Published Date: July 18, 2020

On 22 June 2020, the Supreme Court of Appeal not only delivered an interesting judgement for the legal fraternity but brought a widow one step closer to finally realising justice after 10 years.

The judgement is crucial for litigators because the matter deals with a fairly regular and familiar issue, concerning a motor vehicle qualifying for RAF Act. This determination is critical because, if it does not qualify as a ‘motor vehicle’ for the purposes of the Act, the claimant has no claim against the RAF. This issue is bound to arise from time to time.

Many of these cases end up reaching the Supreme Court of Appeal and over the years, the courts have developed tests and the relevant enquiries to determine whether a certain mode of transport is deemed to be a vehicle within the bounds of the RAF Act, given the occurrence of technological advancements in this area. To avoid massive cost implications, litigators should be able to tell from the onset whether a mode of transport is likely to qualify as a motor vehicle in terms of the Act or not. Due to the frequency of such cases, it is worthwhile inspecting the recent matter of Mbhele.

Summary of the facts

The accident occurred on 20 February 2010 when the deceased, Mr. Makutoana, who was a pedestrian at the time, collided with a large industrial vehicle – a Stack Reacher. The accident occurred at the Cape Town Harbour Multipurpose Terminal, where the deceased was employed as a stevedore. The deceased’s common law wife, Mrs. Mbhele, proceeded to institute legal action in the Western Cape against the RAF, seeking loss of support payment for herself and their four minor children.

The RAF denied liability on the basis that the Stack Reacher was not a motor vehicle as defined in Section 1 of the RAF Act. The issues were then separated in terms of Rule 33(4) of the Court Uniform Rules, when the parties agreed that the court should first determine whether the mode of transport concerned qualified as a vehicle.

In the first instance, the court found that the Stack Reacher did not qualify as a motor vehicle in terms of the RAF Act. Mrs. Mbhele then took the matter on appeal to the full bench, which overturned the decision, finding the Stack Reacher to be a motor vehicle in terms of the Act.
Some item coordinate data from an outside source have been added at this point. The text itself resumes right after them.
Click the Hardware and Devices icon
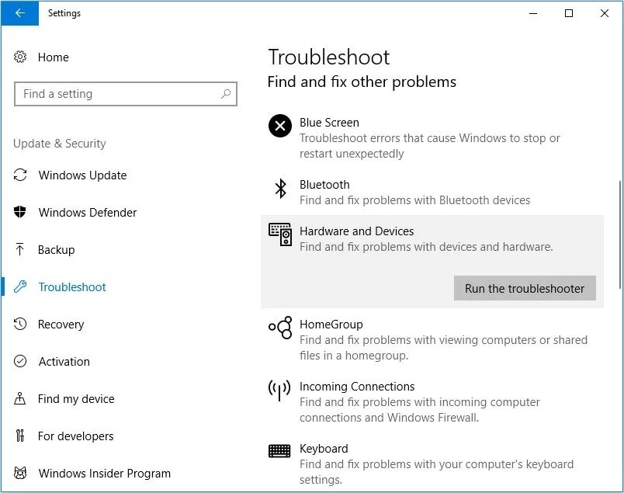 279,234
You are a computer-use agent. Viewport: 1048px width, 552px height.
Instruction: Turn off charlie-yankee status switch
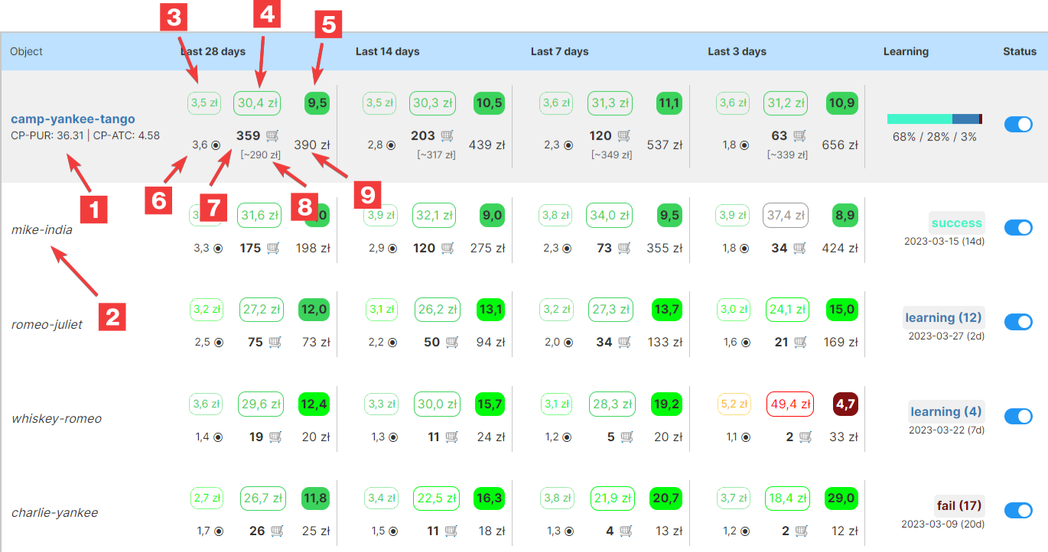tap(1018, 510)
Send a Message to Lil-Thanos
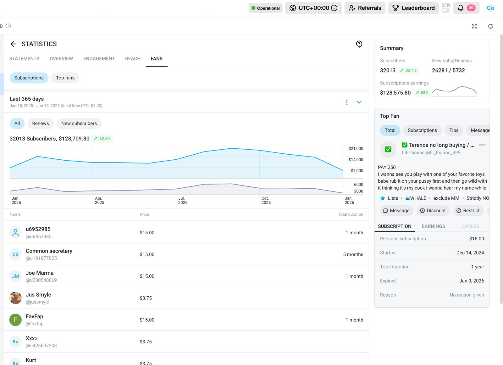The width and height of the screenshot is (503, 365). click(x=396, y=210)
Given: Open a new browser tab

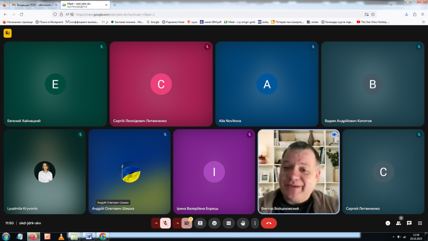Looking at the screenshot, I should click(115, 5).
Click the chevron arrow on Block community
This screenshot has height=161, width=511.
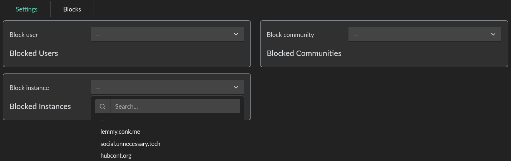pyautogui.click(x=493, y=34)
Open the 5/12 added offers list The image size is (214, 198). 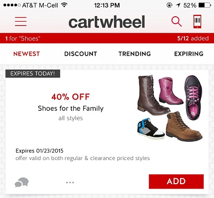click(193, 38)
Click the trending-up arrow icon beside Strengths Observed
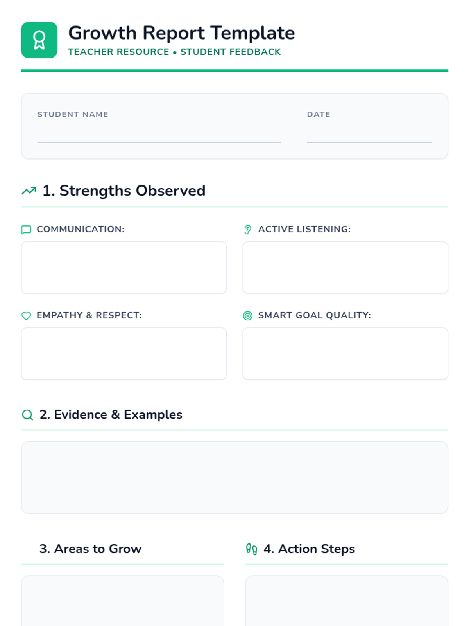469x626 pixels. [x=29, y=191]
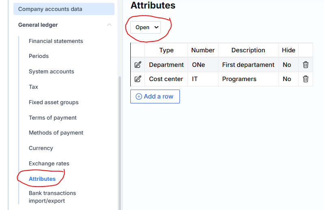Open Fixed asset groups

tap(54, 102)
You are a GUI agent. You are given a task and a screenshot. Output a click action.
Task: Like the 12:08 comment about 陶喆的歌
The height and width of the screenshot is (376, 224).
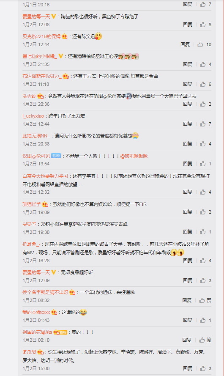(x=203, y=25)
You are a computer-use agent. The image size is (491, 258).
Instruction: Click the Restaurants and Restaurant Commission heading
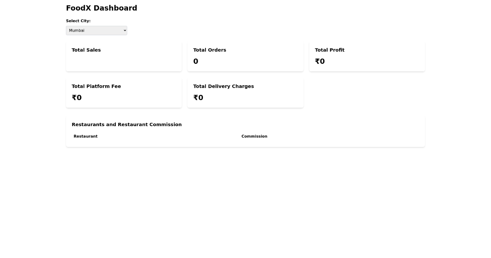coord(127,124)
Dissatisfied by this outcome, the RAF then took the matter to the Supreme Court of Appeal which confirmed the full bench’s decision.

Determination process

As stated above, the determination of whether a mode of transport qualifies as a motor vehicle in terms of the RAF Act, is significant because if it does not qualify, then there is no claim against the RAF. In the Mbhele case, the court relied heavily upon the already established principles of determination. These principles included:

  • The natural use of the vehicle and the type of road/surface it is naturally adapted to drive on.
  • The size, height, width, and length of the vehicle (11.5m, without the boom).
  • The submission of the witness expert (the reputable accident reconstructionist, Mr. Barry Grobbelaar).
  • The design and features of the vehicle: engine size; number of wheels; whether the vehicle is fitted with full road-going lighting; high beam lights and low beam headlights; tail lights; indicators; brake lights; reverse lights and position lights; windscreen wipers and washers; a hooter and a handbrake.
  • The speed of the Stack Reacher (which is 24.5km/h unloaded, and 22km/h loaded) and the fact that it is fitted with a four-speed automatic gearbox with four forward and four reverse gears.
  • The fact that the said vehicle was registered for use on the public road; had a registration number and was fitted with a Scania six cylinder, four-stroke diesel engine with a 12-litre capacity.
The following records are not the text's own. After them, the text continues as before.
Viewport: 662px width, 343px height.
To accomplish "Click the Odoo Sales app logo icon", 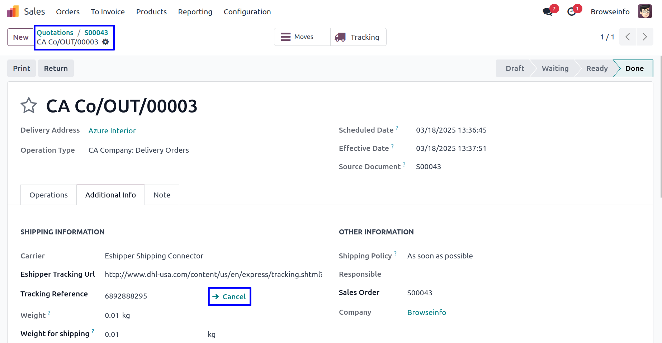I will [13, 11].
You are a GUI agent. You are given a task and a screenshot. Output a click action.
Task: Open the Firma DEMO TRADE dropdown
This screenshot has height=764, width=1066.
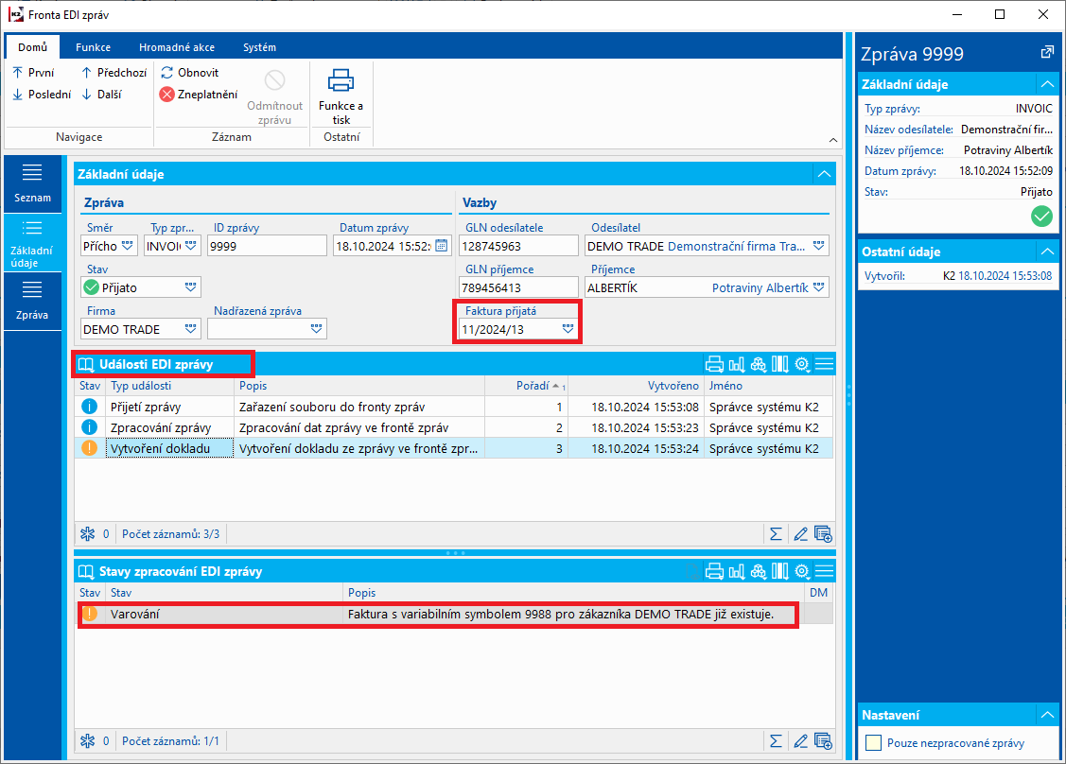coord(191,329)
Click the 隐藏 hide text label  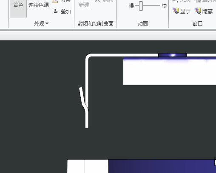(207, 11)
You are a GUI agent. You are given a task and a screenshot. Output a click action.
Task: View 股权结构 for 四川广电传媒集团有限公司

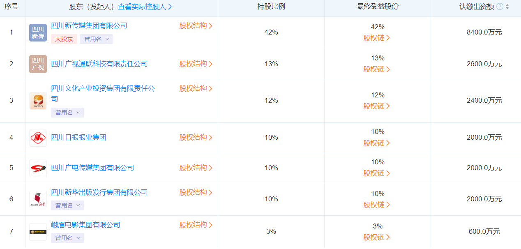[x=196, y=168]
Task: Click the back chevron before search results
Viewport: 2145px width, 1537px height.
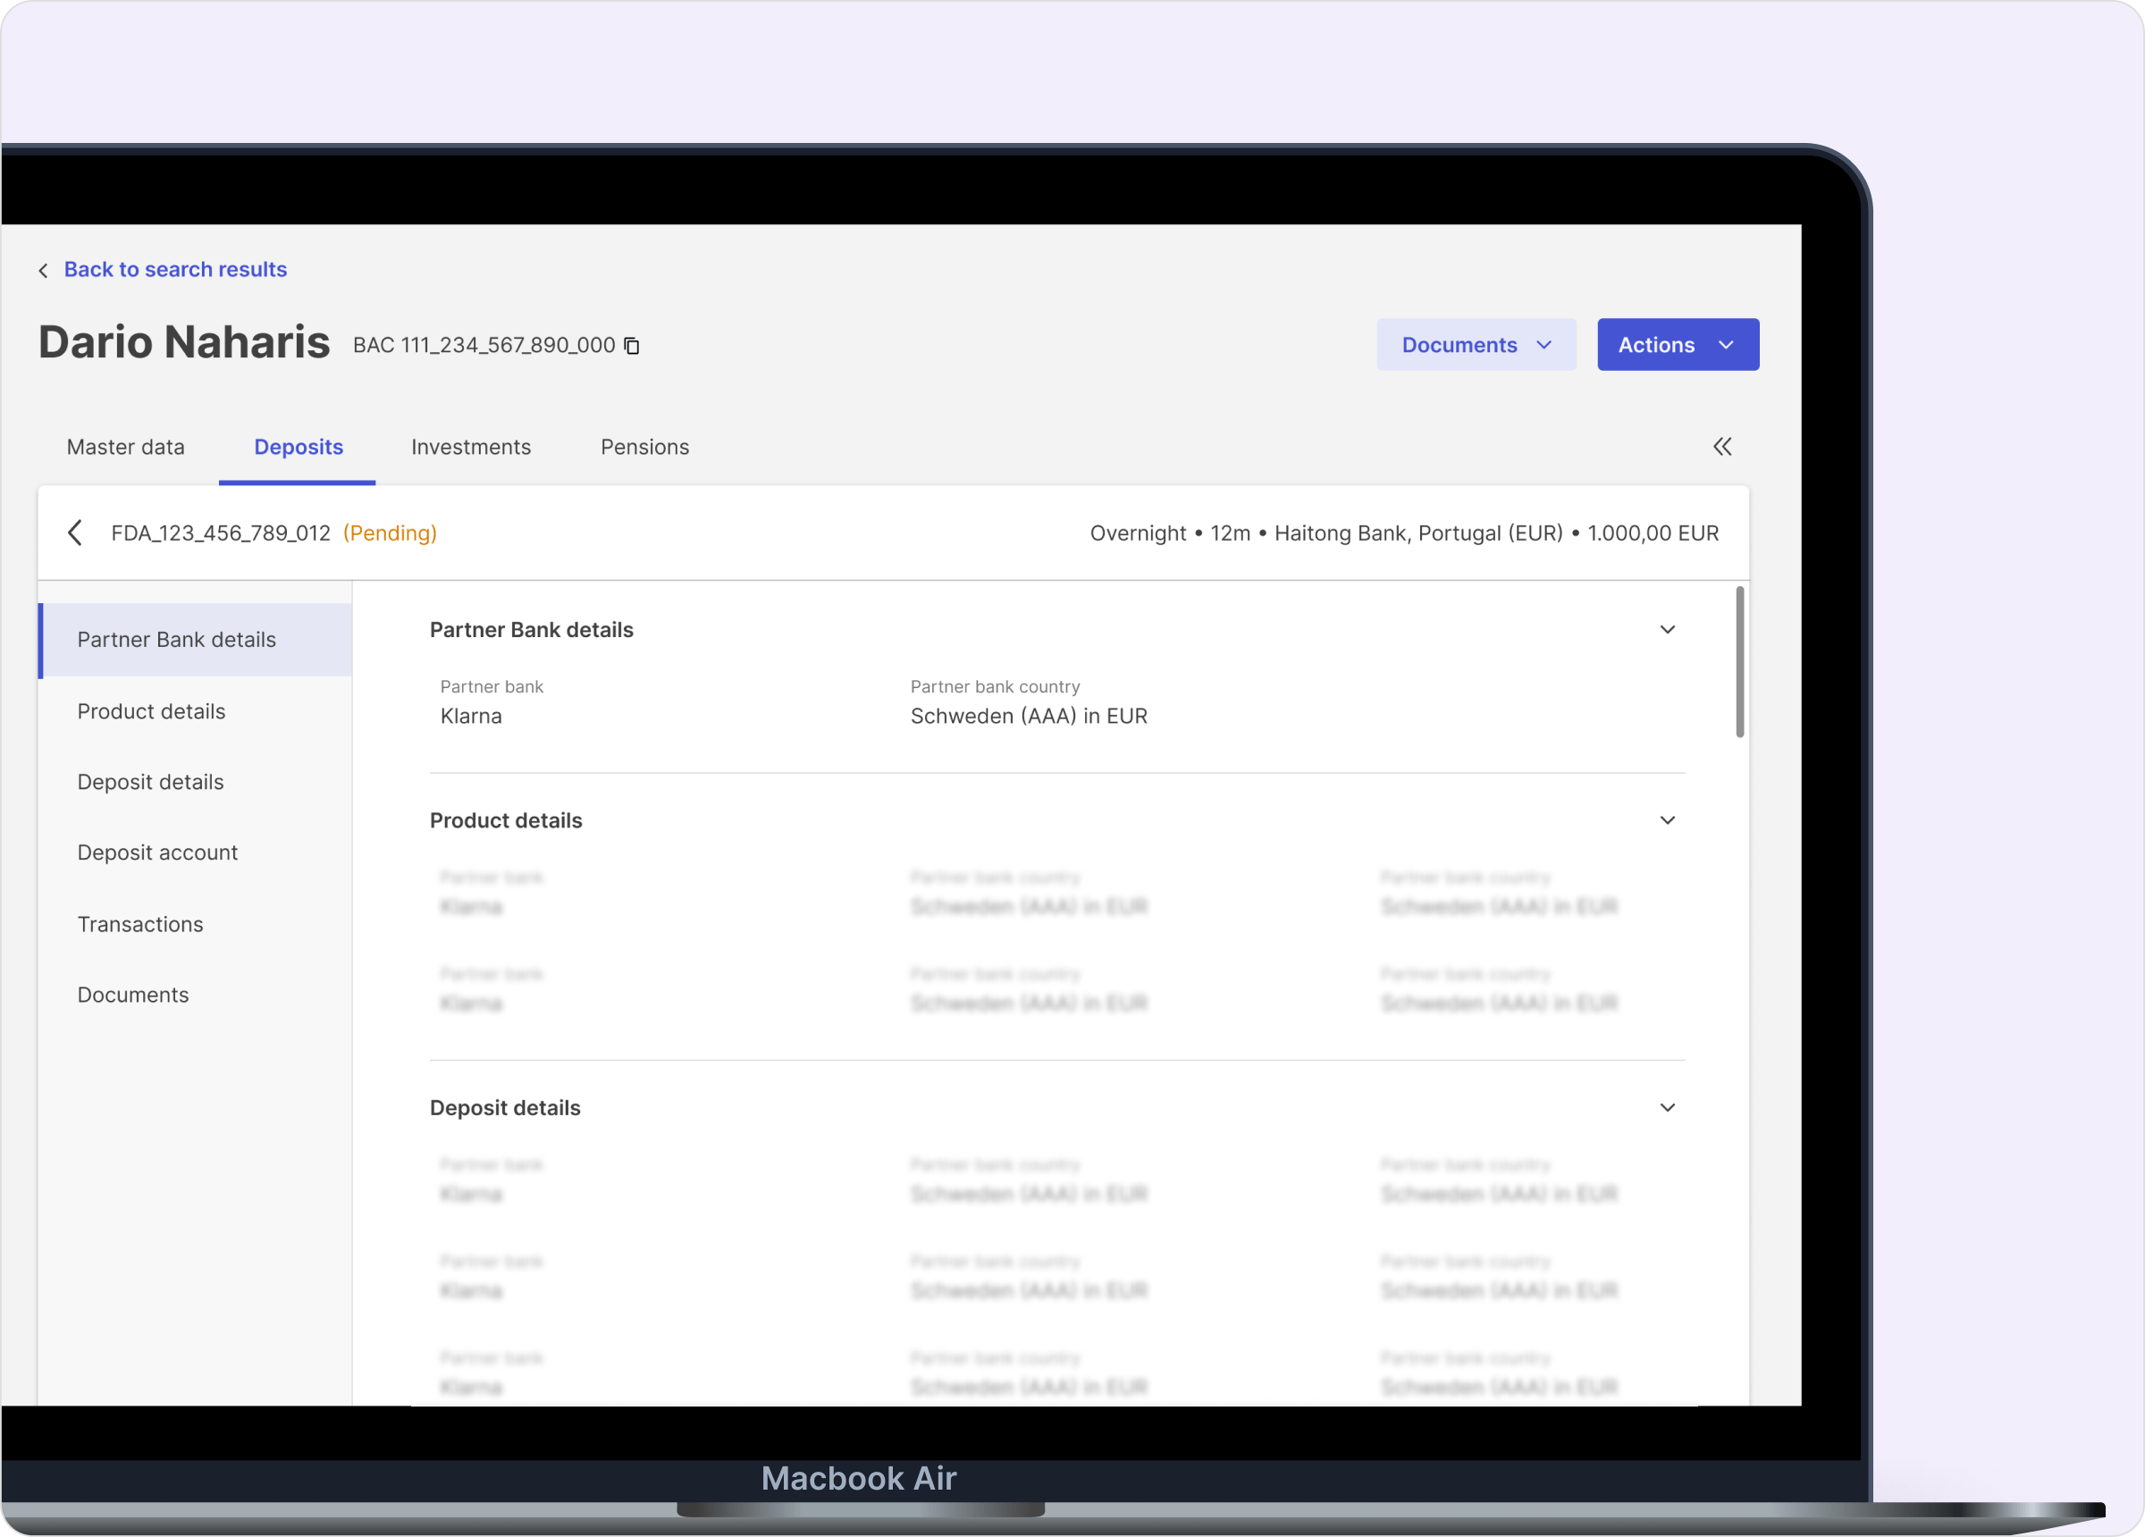Action: click(x=44, y=271)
Moreover, the court considered the fact that the Stack Reacher is propelled by means of the diesel fuel and the evidence was that it transported containers on roads within the ports’ premises. The road was not an issue in this matter because the issue of what qualifies as a ‘road’ for the purposes of the RAF Act was long buried in 2004 with the matter of Mbendera. The court took into account the convincing evidence of the accident reconstructionist, considered all the aforementioned factors, including images of the Stack Reacher, juxtaposing these against the definition of the RAF Act.

The court concluded that the Stack Reacher could indeed be classed as a motor vehicle as defined by the RAF Act. In reaching this conclusion, the court stated that despite it imposing and gigantic size in terms of mass and the speed limitation, objectively viewed, it cannot be said that the driving of this vehicle on the road used by pedestrians and other vehicles, would be extraordinarily hazardous and difficult.

A significant judgement

The judgement is significant for litigators as it provides further details and considerations in determining what qualifies as a motor vehicle. Furthermore, this outcome by the Supreme Court of Appeal means that Mrs. Mbhele is now left with only one hurdle in her claim i.e. the quantification of her claim. It may have been more than 10 years since the demise of her husband, but fortunately, the difficult part of her claiming process is now behind her.

As stated above, such cases be likely be a familiar occurrence in the future as different vehicles are invented, modified, and improved on a regular basis. Although the RAF should continue contesting what qualifies as a ‘vehicle’ in future (where they genuinely believe such contests are necessary), they should take cognisance of the wide interpretation of the definition of the motor vehicle in the Act.